Marriage á-la-mode, de W. Hogarth
El jocoso paroxismo de todo este juego de intrigas y espionaje lo hallamos, precisamente, en el antedicho capítulo de “la princesa de X”, donde estratagemas y frustraciones terminan dando paso a la atmósfera más enrarecida y agobiante del resto del relato, tras el matrimonio de Barry con lady Lyndon, culmen de su ascenso social.
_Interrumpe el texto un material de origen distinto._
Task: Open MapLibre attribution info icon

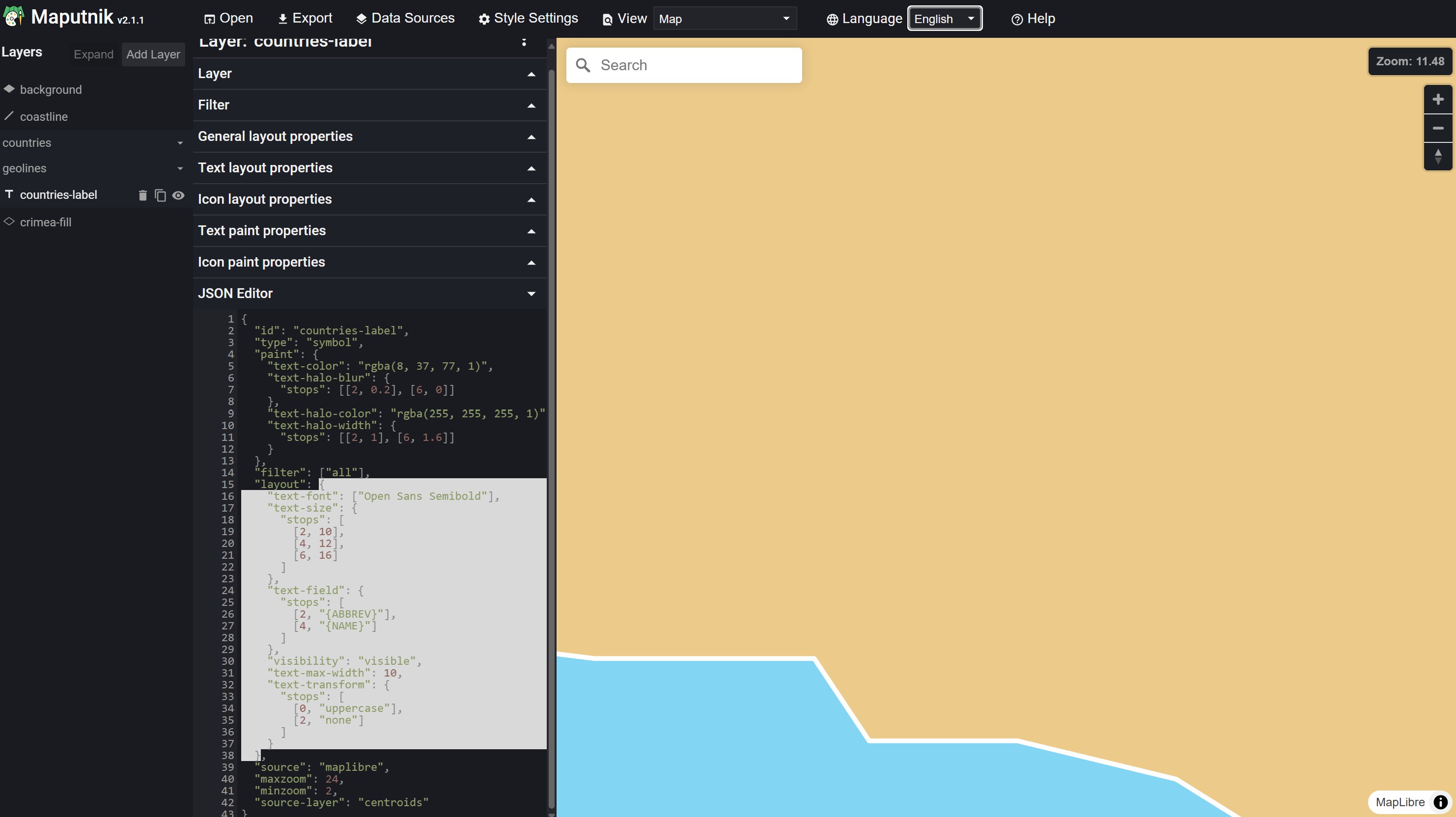Action: click(x=1440, y=802)
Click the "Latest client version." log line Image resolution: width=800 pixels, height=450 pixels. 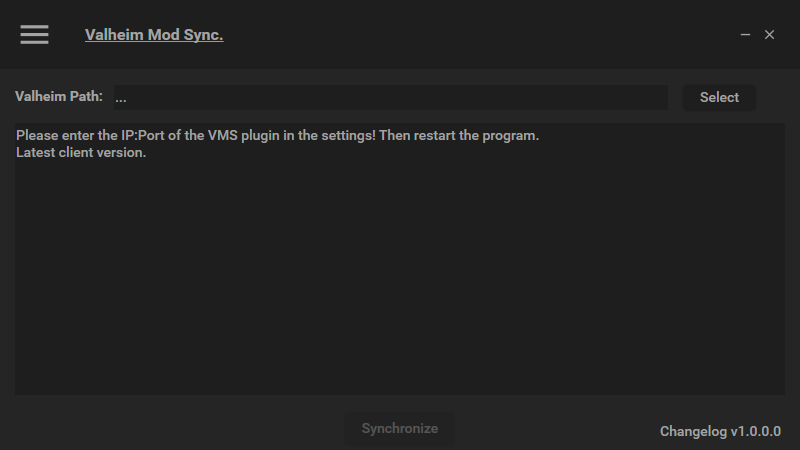point(81,152)
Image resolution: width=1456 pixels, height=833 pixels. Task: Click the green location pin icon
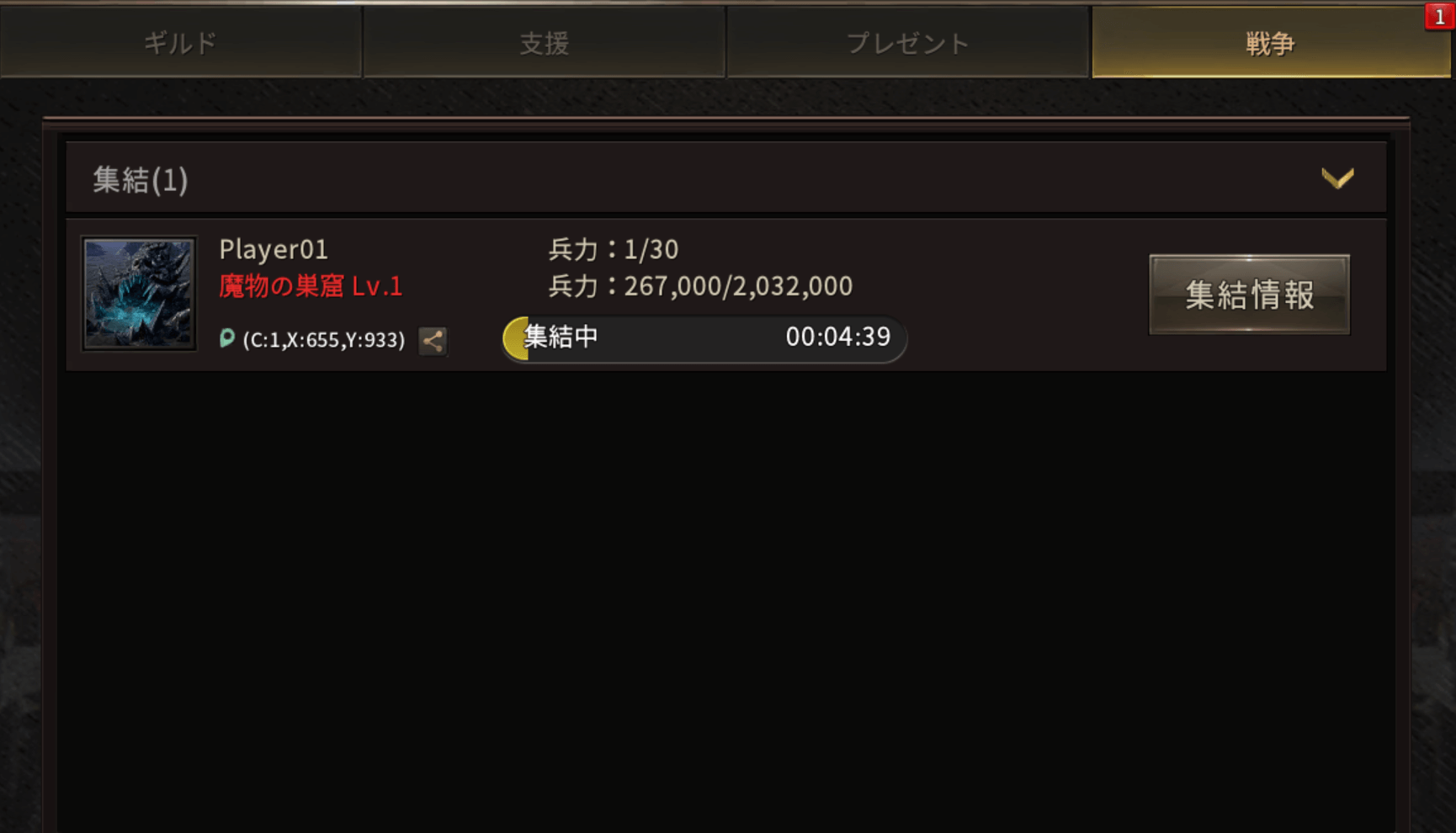226,338
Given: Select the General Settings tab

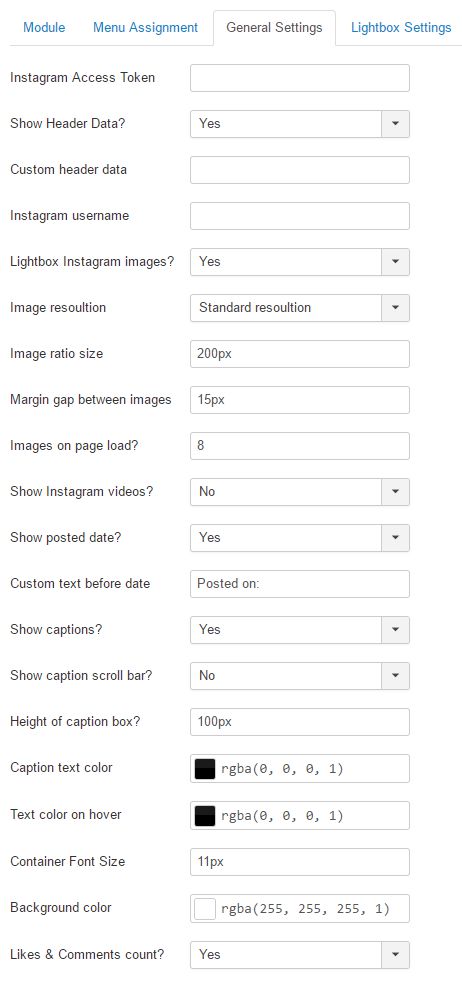Looking at the screenshot, I should [274, 28].
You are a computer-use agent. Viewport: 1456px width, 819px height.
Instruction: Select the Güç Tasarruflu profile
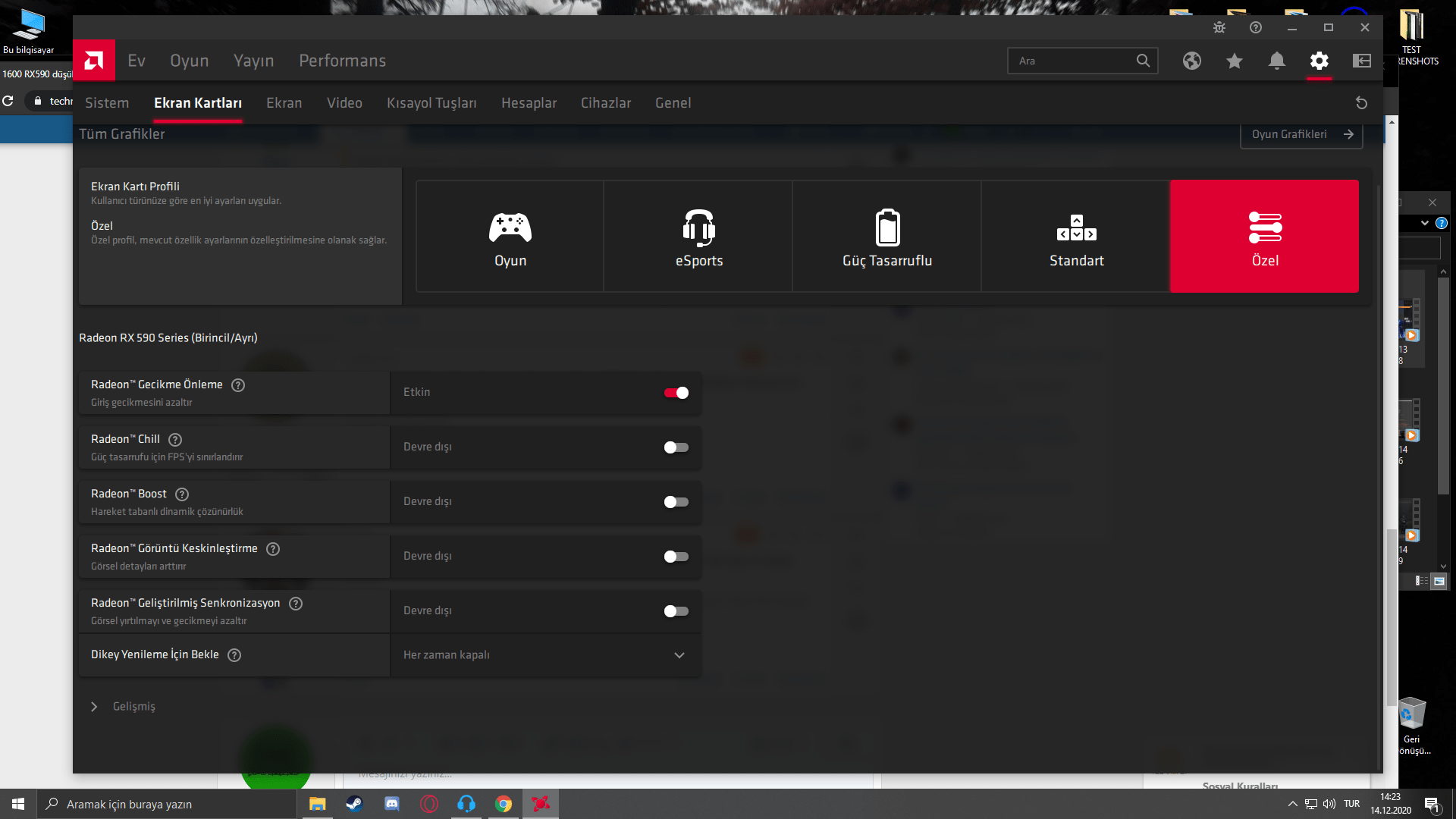pyautogui.click(x=886, y=237)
Mujer de probada cultura, de la dama observa Barry que, pese a todo, es demasiado veleidosa y esquiva, e incluso se sugiere un comportamiento bipolar, desde el sombrío abatimiento de mi esposa… (XVII) a la moderada plenitud de la vida marital.

Mejor opinión de ella no tiene su primer marido, sir Charles Lyndon, que tan solo tiene cincuenta años cuando Barry lo conoce (XIII), pese a lo cual está casi moribundo. El noble entabla una curiosa relación de afable complicidad con Redmond. Sujeto a mil y una dolencias y a una silla de ruedas, milord Lyndon llega a advertir a nuestro protagonista de los peligros de la grandeza. Haced cualquier cosa menos casaros, le recomienda (XIII).
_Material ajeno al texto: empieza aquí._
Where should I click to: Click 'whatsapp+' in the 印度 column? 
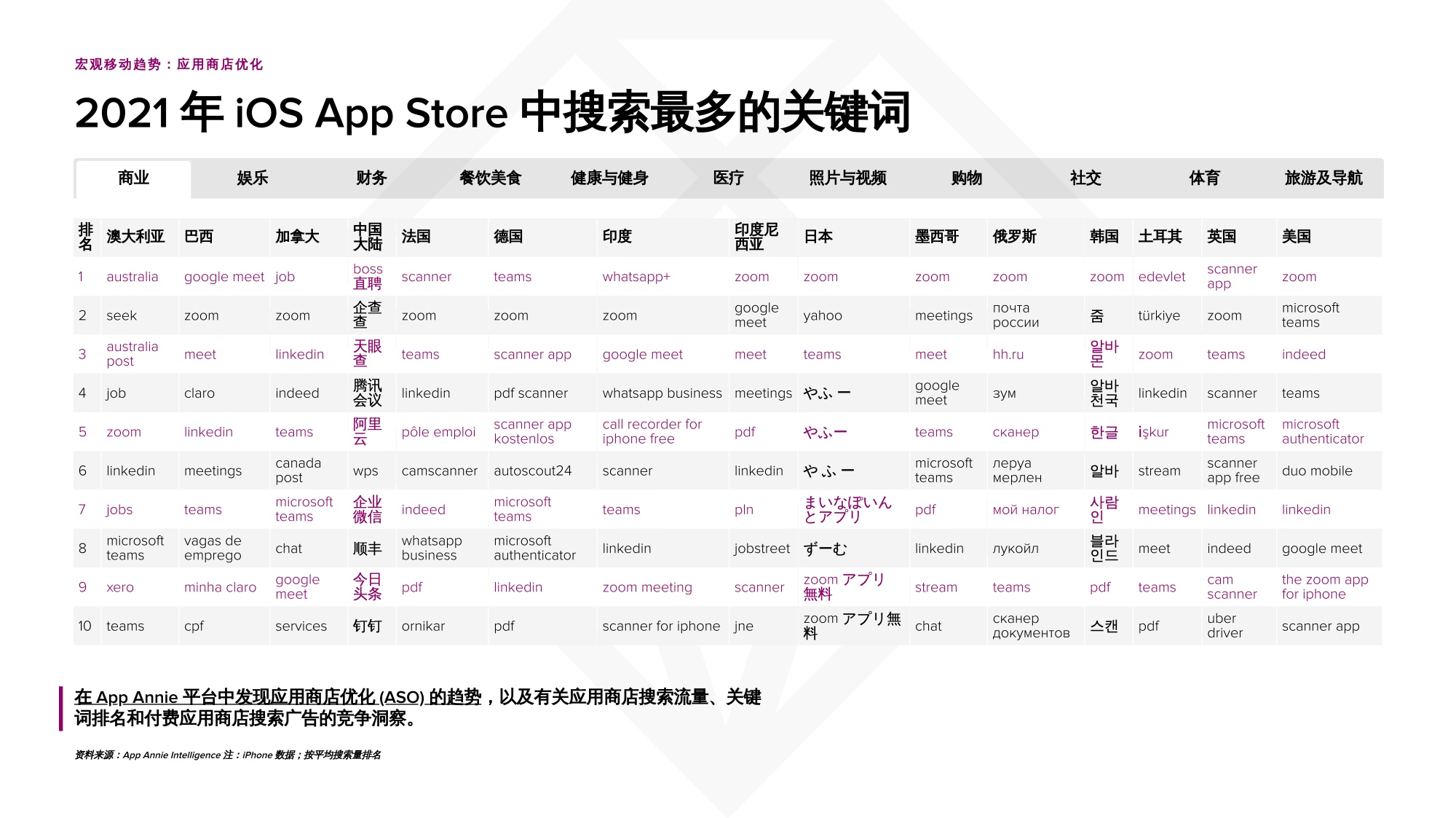(636, 277)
Pero Barry está decidido a incrustarse en la “escala social que le pertenece”, sino por nacimiento, sí por un ancestral derecho de familia. Por ello, considera su unión con Honoria, condesa de Lyndon, como un acto de justicia. Él mismo explica que las injustas confiscaciones llevadas a cabo en tiempos de Isabel y de su padre, disminuyeron mis acres, añadiendo los territorios a las ya vastas posesiones de la familia Lyndon (XIII).
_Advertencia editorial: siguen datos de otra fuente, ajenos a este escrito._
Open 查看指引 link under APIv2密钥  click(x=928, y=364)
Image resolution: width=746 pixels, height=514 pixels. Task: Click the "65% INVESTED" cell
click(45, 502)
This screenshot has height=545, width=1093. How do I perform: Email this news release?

Malvern Hall, de John Constable
El accidentado enlace se lleva acabo ante el desapego del joven vizconde de Bullingdon, el hijo de lady Lyndon, un pequeño melancólico y desamparado a quien su madre apenas veía (XIII), y la complacencia de su preceptor, el borrachín capellán mister Runt. Esta diferencia de caracteres entre un Barry que ha asistido a la Guerra de los Siete Años sin saltarse un solo día, y el vizconde, es más interesante de lo que parece. El uno desea su amistad y complacencia, casi tanto como su sumisión, pero el otro ha sido desatendido durante demasiado tiempo, y además de observar el mal uso que el arribista hace de los bienes y el nombre de la familia, reniega de su “baja condición”. El joven siempre me detestó, resume Barry (XIII).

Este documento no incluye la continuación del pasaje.